国際標準化機構 (ISO) によるPDF 1.7の標準化以降、仕様の改訂はISOが預かるところとなった。アドビ独自のバージョンアップは、ベースとなるバージョン (1.7) に対する Adobe Extensions という形で行われている[42][29]。
PDFの関連規格
ISO 15929 および ISO 15930 標準 - 2001年策定
PDFを元に策定された、印刷用途を目的としたファイル形式。印刷時のデータ交換をスムーズにするため、通常のPDFで使える機能を一部制限している。
一連のISO 19005 標準 - 2005年策定
PDFを元に策定された、電子文書の長期保存を目的としたファイル形式。主に印刷目的として利用されていたPDFを、長期保存用に特化させたもの。ISO 19005 標準は特に欧州を中心に使われており、対応するソフトウェアも欧州製のものが多い。
ISO 24517 - 2008年策定
PDFを元に策定された、エンジニアリングワークフローにおける使用を目的としたファイル形式。知的権利の安全な配布やCADデータなどの複雑な3次元データなどをPDFに組み込むことを目標にしている。
PDF/H
PDF 1.7の仕様書の最終版は 2008年1月に ISO Technical Committee 171にて採択され,2008年7月1日にISO 32000-1:2008 Document management ? Portable document format ? Part 1:PDF 1.7として公開された。

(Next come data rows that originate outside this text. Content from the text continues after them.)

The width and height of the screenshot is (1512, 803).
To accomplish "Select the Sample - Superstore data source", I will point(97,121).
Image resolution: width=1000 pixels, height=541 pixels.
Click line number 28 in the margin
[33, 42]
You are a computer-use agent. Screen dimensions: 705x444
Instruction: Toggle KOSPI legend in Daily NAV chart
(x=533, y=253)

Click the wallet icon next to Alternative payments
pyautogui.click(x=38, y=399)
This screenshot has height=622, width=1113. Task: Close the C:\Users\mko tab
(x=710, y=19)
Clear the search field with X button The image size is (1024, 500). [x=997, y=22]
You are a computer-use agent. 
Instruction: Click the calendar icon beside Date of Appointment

ISO 32000-1:2008 はPDFの機能を全て定義した初の規格である。それ以前にISO PDF規格になったもの (PDF/A, PDF/X, 等) は特定分野に適用される物である。ISO 32000-1はAdobe PDF仕様1.0から1.6で定められた物を網羅しているが、以前のバージョンの一部の機能はアドビにより削除されており、PDF 1.7についても同様である。[5]
ISO 32000-1の文書はアドビの PDF Reference, sixth edition, Adobe Portable Document Format version 1.7, November 2006 を元にしており、ISO Technical Committee 171 (ISO/TC 171), Document management application, Subcommittee SC 2, Application issuesによるファストトラック (Fast-track procedure) 制度[注 2][47]により審査された。
ISO PDF 規格の要約 (abstract) には以下のように記述されている。:[48]ISO 32000-1:2008 は電子文書のユーザーが交換と閲覧を行うにあたり、作成した環境に依存することなく再現し、閲覧および印刷するための形式を定義する。その目的とするところはPDFファイルを作成するソフトウェア、既存のPDFファイルを閲覧およびコンテンツを画面に表示するよう解釈しユーザーと対話するソフトウェア、またその他の用途のためにPDFファイルを読み書きする各種製品の開発者に供するものである。
ISO 32000-1 の中にはアドビのプロプライエタリな仕様の部分がいくつか引用規格とされており、(Adobe Acrobat JavaScriptやXFA (XML Forms Architecture) など) ISO 32000-1[5]に準拠するためにはこれらが不可欠となっている。 新しいバージョンのPDF規格はISO/CD 32000-2 - Document management ? Portable document format ? Part 2:PDF 2.0[49]として策定され、2017年7月に公開された。[50] 新機能としては以下のようなものが紹介されている。[51]
PDF 2.0
新機能
暗号化された文書を非暗号化された文書でラップできる。すなわち、だれにでも読める表紙ページが付いたセキュアなPDF文書を作成できる
リッチメディア注釈の導入。地理情報やPRC(3Dフォーマット)のサポート
PDF/A-3にて最初に導入された、添付ファイルについての機械解釈可能なメタデータが付加できるようになった
タグ付きPDFに関する14.8章の完全な作り直し。タグセットの見直し、名前空間の導入、MathMLのサポートと発音ヒントの導入など。アクセシビリティの向上に伴いテキスト抽出や軽量デバイス向けのHTMLにコンバートするのが容易になるなど。
デジタル署名が最新の規格に適合するようアップデートされた。ユーザーにデジタル署名されたPDFの検証が可能になった。